“I have determined that he shall suffer the penalty due to his crimes,” cried Sir Dacre; “and that within three days. Has he not been my relentless foe, the relentless spoliator of my lands? I never can forget that, through him, I suffered that disgraceful repulse before the tower of Hawksglen, which, but for his interposition, would have yielded to the assaults of my gallant soldiers. No, no, Alice, speak not a word for him; I will hear no petition from human lips that his life should be spared. Since the day at Hawksglen how often have my vassals been plundered and slain by the mosstroopers of Hunterspath? I will not listen to appeals for mercy to this noted outlaw—this villain whose pride and boast it is to plunder the domains of Warkcliff, and mortify their lord.”

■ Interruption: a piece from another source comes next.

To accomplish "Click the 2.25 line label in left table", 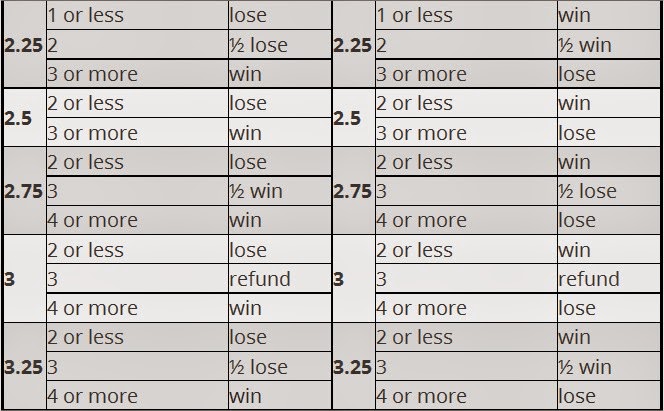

“But, husband,” entreated the gentle-hearted lady, “resolve upon nothing until your passion has cooled down. Your spirits are flushed at this moment. There is no knightly virtue so brilliant as that of compassion for the vanquished foe.”
“But what a foe this is, Alice,” said the knight, “a mosstrooper—an outlawed and broken man—a miscreant who lives upon spoliation and rapine. He can claim no compassion.”
“Still, to put him to death, miscreant as he is, may bring the vengeance of his confederates on the Scottish side upon you, husband. Consider this: his death may add another to the many grounds of feud and fray which the turbulent Scottish chiefs have against you. And we have suffered much from the hatred of the Border Scots.”
“It does not move my compassion for this ruffian,” returned the knight, with a dark gloom on his brow, “thus to rake up the memories of our past wrongs and sorrows. Can I forget that, through the fell hatred of some caitiff-Scot, we are this day childless and heirless?”
“Childless, indeed!” sighed the lady, as, with a burst of grief, she sank on her husband’s shoulder and wept aloud.
Sir Dacre was equally affected, but he forbore all signs of woe. He essayed to soothe his weeping wife, and laid her gently into a chair.
“Ay,” said the knight, as he moodily perambulated the room, “Scottish hatred has struck at the root of our house, and will behold its extinction in a few short years. The house of De Ermstein traces its long descent from the chivalrous Norman who followed the Conqueror, and shared in the perils and glories of the field of Hastings. And shall this long line terminate with me? Alas! my name shall be erased for ever from the princely roll of English nobles.”
“O, that child—that lost, lost child!” sobbed the weeping lady. “Twenty years have deepened the sad wound of my soul!”
“Childless, heirless,” resumed Sir Dacre. “And this old house to close with me? One of my ancestors received the praise of King Edward on the field of Falkirk, where the Scottish rebels were scattered; another did his devoir gallantly under bold King Hall at Agincourt; and a third stabbed down the hump-backed Richard on Bosworth. We have all our ancient baronial honours about us. But oblivion is destined to swallow up all!”